(The data)
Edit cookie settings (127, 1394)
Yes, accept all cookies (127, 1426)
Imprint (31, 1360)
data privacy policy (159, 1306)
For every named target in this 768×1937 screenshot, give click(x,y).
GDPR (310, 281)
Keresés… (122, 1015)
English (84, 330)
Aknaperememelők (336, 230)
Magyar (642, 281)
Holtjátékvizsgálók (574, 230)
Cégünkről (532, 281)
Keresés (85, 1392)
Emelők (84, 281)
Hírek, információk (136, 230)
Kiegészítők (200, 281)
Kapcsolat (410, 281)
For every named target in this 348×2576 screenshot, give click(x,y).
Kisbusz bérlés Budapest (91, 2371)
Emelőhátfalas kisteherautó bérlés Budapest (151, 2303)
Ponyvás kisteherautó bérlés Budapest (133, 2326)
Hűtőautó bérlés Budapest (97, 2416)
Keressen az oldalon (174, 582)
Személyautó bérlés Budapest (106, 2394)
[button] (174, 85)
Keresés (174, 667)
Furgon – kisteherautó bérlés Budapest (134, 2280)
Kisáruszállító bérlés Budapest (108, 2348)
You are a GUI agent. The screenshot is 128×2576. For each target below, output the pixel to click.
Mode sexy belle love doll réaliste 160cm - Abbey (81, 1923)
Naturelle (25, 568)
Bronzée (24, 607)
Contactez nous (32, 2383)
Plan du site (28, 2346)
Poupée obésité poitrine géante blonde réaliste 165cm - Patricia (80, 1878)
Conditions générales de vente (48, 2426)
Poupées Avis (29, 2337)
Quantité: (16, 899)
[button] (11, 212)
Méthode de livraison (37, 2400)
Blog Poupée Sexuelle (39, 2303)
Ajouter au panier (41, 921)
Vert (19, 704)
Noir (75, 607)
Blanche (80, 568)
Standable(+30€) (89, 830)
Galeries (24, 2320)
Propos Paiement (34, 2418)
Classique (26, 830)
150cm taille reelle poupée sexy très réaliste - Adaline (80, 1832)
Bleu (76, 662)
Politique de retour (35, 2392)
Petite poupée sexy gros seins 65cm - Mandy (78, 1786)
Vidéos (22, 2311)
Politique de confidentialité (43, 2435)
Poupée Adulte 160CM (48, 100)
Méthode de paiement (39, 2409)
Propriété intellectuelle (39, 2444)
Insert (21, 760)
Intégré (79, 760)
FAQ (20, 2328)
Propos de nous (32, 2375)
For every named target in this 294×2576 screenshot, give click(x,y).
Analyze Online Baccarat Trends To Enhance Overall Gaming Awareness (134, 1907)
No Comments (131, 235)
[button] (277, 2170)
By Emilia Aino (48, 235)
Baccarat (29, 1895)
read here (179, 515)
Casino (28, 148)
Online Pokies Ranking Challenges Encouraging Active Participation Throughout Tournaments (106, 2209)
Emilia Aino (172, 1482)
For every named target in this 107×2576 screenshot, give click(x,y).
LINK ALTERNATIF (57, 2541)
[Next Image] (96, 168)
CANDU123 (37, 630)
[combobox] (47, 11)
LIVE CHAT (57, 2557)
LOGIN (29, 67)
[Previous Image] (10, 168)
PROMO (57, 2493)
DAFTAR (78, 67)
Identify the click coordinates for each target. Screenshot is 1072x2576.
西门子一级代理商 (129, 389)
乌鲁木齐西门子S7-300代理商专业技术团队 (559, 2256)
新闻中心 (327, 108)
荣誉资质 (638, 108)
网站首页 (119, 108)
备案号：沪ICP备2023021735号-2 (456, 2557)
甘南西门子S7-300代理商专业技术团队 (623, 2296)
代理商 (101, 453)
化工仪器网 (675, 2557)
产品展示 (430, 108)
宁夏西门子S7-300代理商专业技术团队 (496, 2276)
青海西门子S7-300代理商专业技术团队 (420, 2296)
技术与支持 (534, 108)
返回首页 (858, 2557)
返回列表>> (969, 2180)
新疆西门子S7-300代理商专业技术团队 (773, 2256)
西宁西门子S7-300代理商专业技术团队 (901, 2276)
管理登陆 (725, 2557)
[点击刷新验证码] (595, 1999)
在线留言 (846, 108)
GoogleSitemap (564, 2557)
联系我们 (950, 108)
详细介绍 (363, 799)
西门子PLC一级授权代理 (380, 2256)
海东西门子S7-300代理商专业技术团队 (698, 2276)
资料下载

(Required work)
Return each line of the listing that holds the string "target".

(The completed task)
For every named target in this 768×1937 screenshot, give click(x,y).
For every named target in this 348×2576 screenshot, give click(x,y).
You are a GUI agent. The screenshot is 128×2576. For each target below, output the pixel to click.
For every named target in this 294×2576 screenshot, give click(x,y).
For every named target in this 107×2576 screenshot, give click(x,y).
Identify the click coordinates for each target. Screenshot is 1072x2576.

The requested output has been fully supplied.